Format everything in the data from the line containing "Given: Select the" down to the line containing "Looking at the screenshot, I should [310, 42].", both included, as a numbered list with the blank lines dropped.
= = = =
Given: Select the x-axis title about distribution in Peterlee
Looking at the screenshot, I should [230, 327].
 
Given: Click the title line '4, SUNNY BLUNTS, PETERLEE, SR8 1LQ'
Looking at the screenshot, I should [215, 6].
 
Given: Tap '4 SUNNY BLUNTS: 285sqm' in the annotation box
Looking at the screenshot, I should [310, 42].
= = = =
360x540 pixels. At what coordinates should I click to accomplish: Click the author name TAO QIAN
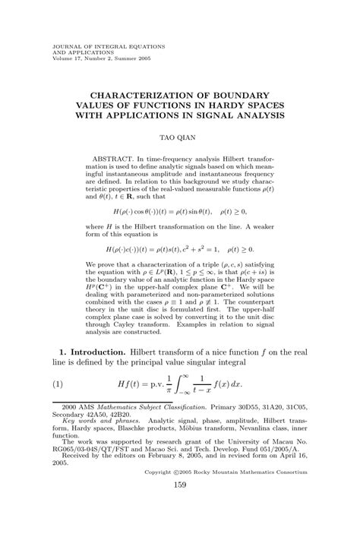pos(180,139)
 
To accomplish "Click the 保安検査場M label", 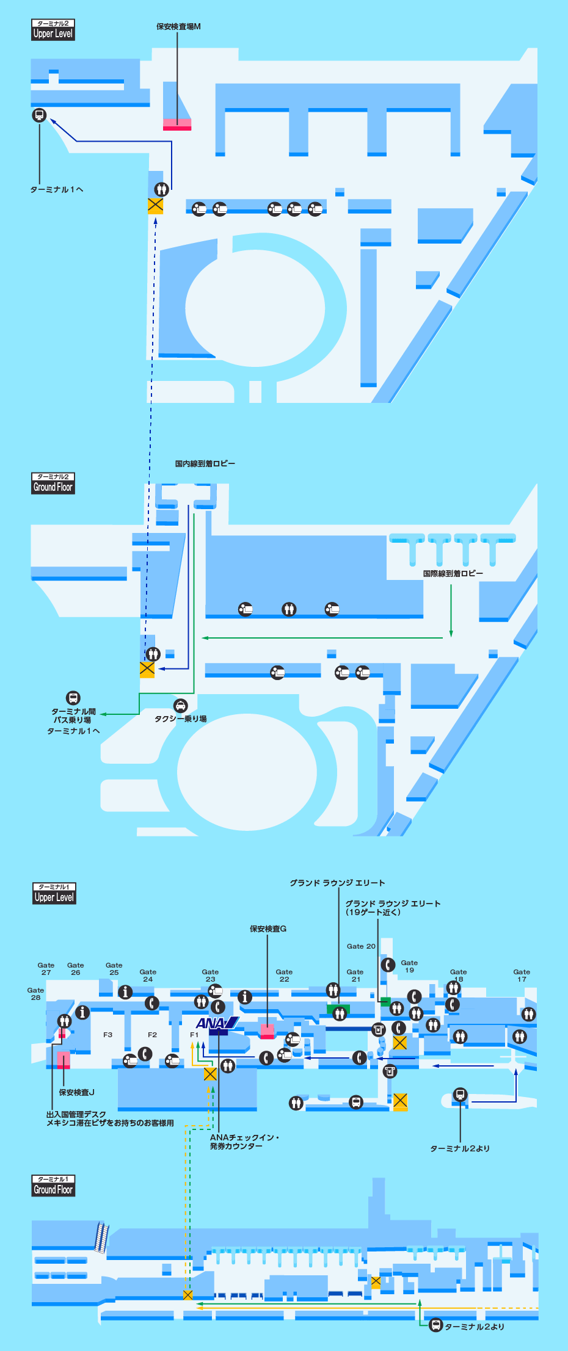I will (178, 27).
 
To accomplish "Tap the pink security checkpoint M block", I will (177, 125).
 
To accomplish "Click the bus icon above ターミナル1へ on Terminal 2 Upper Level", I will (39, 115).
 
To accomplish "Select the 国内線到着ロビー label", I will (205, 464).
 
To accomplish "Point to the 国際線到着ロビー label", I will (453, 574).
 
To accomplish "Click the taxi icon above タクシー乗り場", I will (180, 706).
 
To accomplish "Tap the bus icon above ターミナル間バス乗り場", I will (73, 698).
= = = =
## [Final result]
1. Given: Select the x-axis title about distribution in Peterlee
2. Looking at the screenshot, I should [230, 327].
3. Given: Click the title line '4, SUNNY BLUNTS, PETERLEE, SR8 1LQ'
4. Looking at the screenshot, I should [215, 6].
5. Given: Tap '4 SUNNY BLUNTS: 285sqm' in the annotation box
6. Looking at the screenshot, I should [310, 42].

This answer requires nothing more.